Heckers music often sounds external, elemental and physical. `Virgins' sounds internalised, Hecker uses space and silence to add a depth and warmth to the emotional dis/connection. This musical change is evident in opening tracks `Prism' and `Virginal I'. The latter track shows quite a shift, where a bass clarinet is simply allowed to live and breath. `Radiance' is an apt title for a shimmering track full of subtlety and beauty. `Live Room' begins with a jilted piano line, before Hecker finally lets loose with some primal cuts of noise and distortion. But the piano doesnt tire, sparring with the more ominious blasts of noise which sounds like its shredding everything in its path. The energy of the track changes to more soberging tones, which continues into `Live Room Out', ending a stunning sequence.
The piano-led `Virginal II' has Steve Reich's influence all over it, `Black Refraction' is even better with some wonderful layering of piano's. Tweaking the piano's just slightly off-kilter, nudging it enough to pique Hecker's interest and avoiding the temptation to literally pull it apart. The rest of the album continues in this `balanced' manner, Hecker's signature sounds are all present but he's allowed the music to breath. Its all encapsulated in the compelling final track `Stab Variation', a sweeping, disorientating track which sounds like the arrival of a storm but quietly dissappears as soon as any momentum threatens.

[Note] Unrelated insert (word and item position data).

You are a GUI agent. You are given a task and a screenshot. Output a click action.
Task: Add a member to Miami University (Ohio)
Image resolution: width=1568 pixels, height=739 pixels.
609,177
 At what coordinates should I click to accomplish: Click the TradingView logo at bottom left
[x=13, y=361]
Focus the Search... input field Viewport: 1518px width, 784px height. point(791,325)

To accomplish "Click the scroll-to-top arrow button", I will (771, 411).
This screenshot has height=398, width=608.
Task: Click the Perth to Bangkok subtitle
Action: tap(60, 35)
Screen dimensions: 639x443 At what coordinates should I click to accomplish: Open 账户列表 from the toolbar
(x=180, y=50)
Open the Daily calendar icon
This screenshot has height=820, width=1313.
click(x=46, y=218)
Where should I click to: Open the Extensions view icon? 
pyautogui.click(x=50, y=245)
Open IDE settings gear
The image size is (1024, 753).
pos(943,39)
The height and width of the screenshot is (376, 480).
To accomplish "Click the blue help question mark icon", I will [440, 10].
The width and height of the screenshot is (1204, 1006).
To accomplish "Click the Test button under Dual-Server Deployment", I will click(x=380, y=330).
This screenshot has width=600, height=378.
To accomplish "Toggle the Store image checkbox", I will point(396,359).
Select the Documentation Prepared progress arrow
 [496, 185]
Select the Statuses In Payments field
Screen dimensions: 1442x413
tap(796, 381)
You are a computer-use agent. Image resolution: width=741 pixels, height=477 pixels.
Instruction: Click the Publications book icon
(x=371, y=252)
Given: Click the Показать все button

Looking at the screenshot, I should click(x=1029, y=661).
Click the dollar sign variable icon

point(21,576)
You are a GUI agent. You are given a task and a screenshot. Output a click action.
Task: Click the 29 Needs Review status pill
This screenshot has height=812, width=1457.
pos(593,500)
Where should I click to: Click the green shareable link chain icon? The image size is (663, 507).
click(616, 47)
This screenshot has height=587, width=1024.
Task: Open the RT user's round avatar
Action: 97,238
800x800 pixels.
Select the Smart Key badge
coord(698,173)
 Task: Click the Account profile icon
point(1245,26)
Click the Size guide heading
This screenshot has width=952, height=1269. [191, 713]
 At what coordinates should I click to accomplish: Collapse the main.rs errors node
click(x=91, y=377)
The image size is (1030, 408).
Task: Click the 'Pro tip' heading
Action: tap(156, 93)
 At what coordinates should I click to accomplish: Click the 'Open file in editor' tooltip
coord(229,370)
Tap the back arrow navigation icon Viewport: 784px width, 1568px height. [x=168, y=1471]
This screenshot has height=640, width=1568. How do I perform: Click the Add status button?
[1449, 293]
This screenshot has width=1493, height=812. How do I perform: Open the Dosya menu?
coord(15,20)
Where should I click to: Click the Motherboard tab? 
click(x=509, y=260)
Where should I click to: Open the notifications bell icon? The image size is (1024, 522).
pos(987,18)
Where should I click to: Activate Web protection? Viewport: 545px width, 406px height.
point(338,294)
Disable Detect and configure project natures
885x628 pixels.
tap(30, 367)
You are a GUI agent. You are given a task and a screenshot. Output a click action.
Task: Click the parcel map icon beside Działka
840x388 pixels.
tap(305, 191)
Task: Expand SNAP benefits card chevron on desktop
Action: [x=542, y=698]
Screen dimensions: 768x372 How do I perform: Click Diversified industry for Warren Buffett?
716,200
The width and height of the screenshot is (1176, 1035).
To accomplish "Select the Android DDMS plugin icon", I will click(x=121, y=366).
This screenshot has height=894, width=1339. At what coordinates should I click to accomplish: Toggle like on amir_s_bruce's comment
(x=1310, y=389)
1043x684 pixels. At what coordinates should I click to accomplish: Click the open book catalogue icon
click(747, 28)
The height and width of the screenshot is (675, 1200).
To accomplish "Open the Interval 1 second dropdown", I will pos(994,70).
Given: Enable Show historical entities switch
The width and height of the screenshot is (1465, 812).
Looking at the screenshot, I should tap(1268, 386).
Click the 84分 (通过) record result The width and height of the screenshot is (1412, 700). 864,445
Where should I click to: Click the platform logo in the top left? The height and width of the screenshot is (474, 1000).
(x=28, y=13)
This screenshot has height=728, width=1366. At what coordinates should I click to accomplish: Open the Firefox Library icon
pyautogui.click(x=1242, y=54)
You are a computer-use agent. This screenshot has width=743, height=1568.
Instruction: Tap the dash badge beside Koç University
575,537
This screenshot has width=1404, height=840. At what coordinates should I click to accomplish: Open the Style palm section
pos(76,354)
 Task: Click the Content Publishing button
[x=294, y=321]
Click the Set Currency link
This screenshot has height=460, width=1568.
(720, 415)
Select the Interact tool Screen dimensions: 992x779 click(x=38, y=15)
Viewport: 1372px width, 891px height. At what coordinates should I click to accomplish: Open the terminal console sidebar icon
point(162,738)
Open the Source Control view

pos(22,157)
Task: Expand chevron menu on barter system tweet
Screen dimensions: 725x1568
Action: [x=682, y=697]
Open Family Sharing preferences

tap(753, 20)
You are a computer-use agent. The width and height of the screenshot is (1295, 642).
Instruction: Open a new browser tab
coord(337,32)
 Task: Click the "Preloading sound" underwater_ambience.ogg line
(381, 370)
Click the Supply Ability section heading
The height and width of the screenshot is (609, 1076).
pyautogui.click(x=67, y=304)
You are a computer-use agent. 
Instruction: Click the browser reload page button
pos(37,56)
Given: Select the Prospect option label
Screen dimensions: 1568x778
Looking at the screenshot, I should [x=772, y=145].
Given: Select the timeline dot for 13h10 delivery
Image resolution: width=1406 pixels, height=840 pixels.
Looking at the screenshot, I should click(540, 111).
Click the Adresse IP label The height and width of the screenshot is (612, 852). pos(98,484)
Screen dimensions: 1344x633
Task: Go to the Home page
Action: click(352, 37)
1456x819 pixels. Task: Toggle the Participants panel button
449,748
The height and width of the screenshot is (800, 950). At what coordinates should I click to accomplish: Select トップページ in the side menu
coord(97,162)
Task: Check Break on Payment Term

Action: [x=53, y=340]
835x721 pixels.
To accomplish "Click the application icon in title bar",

Perhaps Hecker realised with `Ravedeath, 1972′ that he took that monstrous path as far as he could. This was music so dense and unforgiving, it simply revelled in its own rotting demise. But Hecker has lived to tell the tale with the equally restless but much more inviting companion in `Virgins'. Although it feels like a release in parts, its more of sense of consolidation. `Ravedeath, 1972′ confirmed Tim Heckers place in the big league of electro-acoustic musicians with an ear for the ambient/experimental/noise, standing shoulder to shoulder with the likes of Christian Fennesz. `Virgins' may not be as thrilling as its predecessor but it certainly cements Hecker's position at the top.